In health care, we don’t refer to once-in-a-while events or not-very-often events. The phrase that describes wrong-site surgeries, medication errors, retained objects, surgical fires and a host of other potentially tragic occurrences is never events.
And that’s as it should be, says consultant and safety expert Spence Byrum. “How can it be anything else?” he asks. “These are patients’ lives and well-being.” Accepting anything else “is like a pilot saying I hope I get 9 out of 10 of these landings right.”
The aviation comparison is apt. Mr. Bynum is an expert in high-reliability organizations — those united by the common goal of striving to minimize adverse events despite carrying out intrinsically complex and hazardous work. Airlines embraced that goal in the late 20th century, and have managed to reduce fatalities from about one in every 200,000 flights, to about one in every 2 million.
Top down
The startling rate of death from medical errors clearly indicates that we’re still struggling to match that level of safety. The challenges are great, but there’s much we can learn from the concepts of high reliability and from the experiences of our peers.
One tenet of high reliability is that an effective culture of safety must start at the top. But, says Tejal Gandhi, M.D., president and CEO of the National Patient Safety Foundation, board members tend to be more focused on financial decisions than on overseeing quality and safety. “Safety is everyone’s job,” she says, “but leadership sets the tone.”
Tragic errors at two of the leading U.S. health systems — Memorial Hermann and Virginia Mason — inspired the leaders of those organizations to reevaluate and involve senior leadership in safety. “If you don’t put the stake in the ground, you will certainly never get to zero [errors],” says Charles D. Stokes, RN, president and CEO of Memorial Hermann, which oversees more than 50 facilities in Texas. Leadership commitment to improving safety is “foundational and fundamental,” adds Gary Kaplan, M.D., chairman and CEO of Virginia Mason, which operated a network of regional medical centers in Washington state.
Just culture
The commitment starts with organization leaders, but in the hierarchy of health care, everyone plays a crucial role in building a culture of safety, and everyone needs to accept and embrace his or her role.
Along with acknowledging the high-risk nature of the work involved, high-reliability organizations encourage collaboration across ranks and disciplines. And effective collaboration relies on a blame-free environment — one in which people can report errors and near-misses without fear of reprisal.
But the no-blame concept, too, can be fraught with challenges. After all, risky and reckless behavior shouldbe responded to punitively. As such, the concept of “just culture” is appropriate in complex and hazardous endeavors. The goal of just culture is to focus on systems issues that lead to unsafe behaviors, but also to hold people accountable for reckless behavior. As such, the appropriate response to any given error depends on the behavior that led to it, not the severity of the event.
Speaking up
Beyond nurturing a system in which blame is administered only when appropriate, a culture of safety must encourage a free flow of communication up and down the hierarchy. The vastly improved safety of aviation is attributable in part to the recognition that encouraging crew members to speak up, to be willing, in effect, to challenge the captain-first hierarchy, can prevent tragic mistakes.
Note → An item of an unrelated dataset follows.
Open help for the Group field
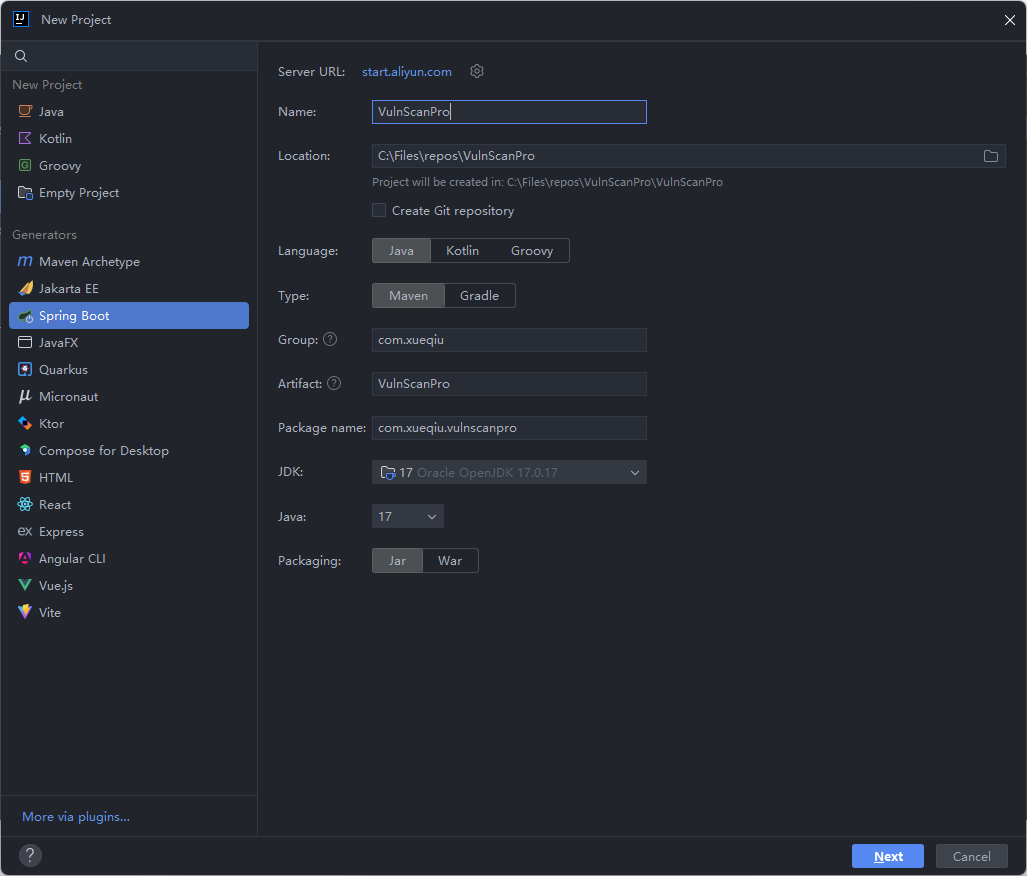 click(x=330, y=340)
That’s obviously important in health care, too. After making a deeply disturbing error in the operating room, David Ring, M.D., confronted the issue head-on in with an essay in the New England Journal of Medicine. He wanted to understand the systemic errors that led to his performing a carpal tunnel surgery on a patient who’d been admitted for a trigger release. And he wanted others to learn from his experience. Now, he says, he insists that all co-providers voice any and all concerns and questions, no matter how trivial they might seem. “In the operating room, people speak up and say, hey, what about this? And 99 times out of 100 you meant to do it that way and it’s fine.” But gratitude, not impatience, is the right response, he says: “I’m glad you spoke up,” he tells nurses, techs, residents and anesthesia providers, “because if I weren’t supposed to do it this way, you would have really saved me from making a mistake.”
Scribes promote safety
Of course, by the time the patient gets to the OR, the wobbling wheels that can lead to a mistake may already be in motion. “A disproportionate number of wrong sites have their origins in the physician’s office,” says Mr. Bynum. “It could be an incomplete handoff, it could be H&Ps or consents that are not signed. Any time you’re dealing with labs, MRIs, CTs, X-rays — if you’re trying to make everything come together just before the surgery, it’s very difficult.”
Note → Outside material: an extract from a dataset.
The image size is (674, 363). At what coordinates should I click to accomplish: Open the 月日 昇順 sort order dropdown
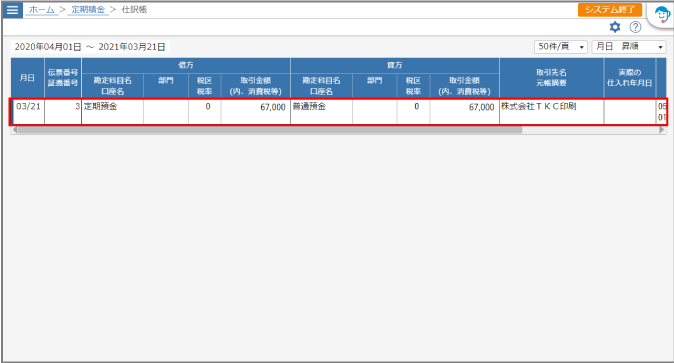click(x=629, y=46)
Medical scribes can help reduce errors and bolster a culture of safety in several ways. By allowing physicians to keep their eyes and ears on their patients, instead of on their keyboards and screens, they reduce distractions and the need for multitasking, which helps ensure that they get the whole story from patients. By reliably delivering messages among providers, and to patients and their families, scribes help manage the flow of critical and sometimes fluid information. And by allowing physicians to focus on the job they’re trained for, instead of spending countless hours documenting information, they reduce the potential for physician burnout, a phenomenon that’s both on the rise and that’s been shown to lead to potentially disastrous errors.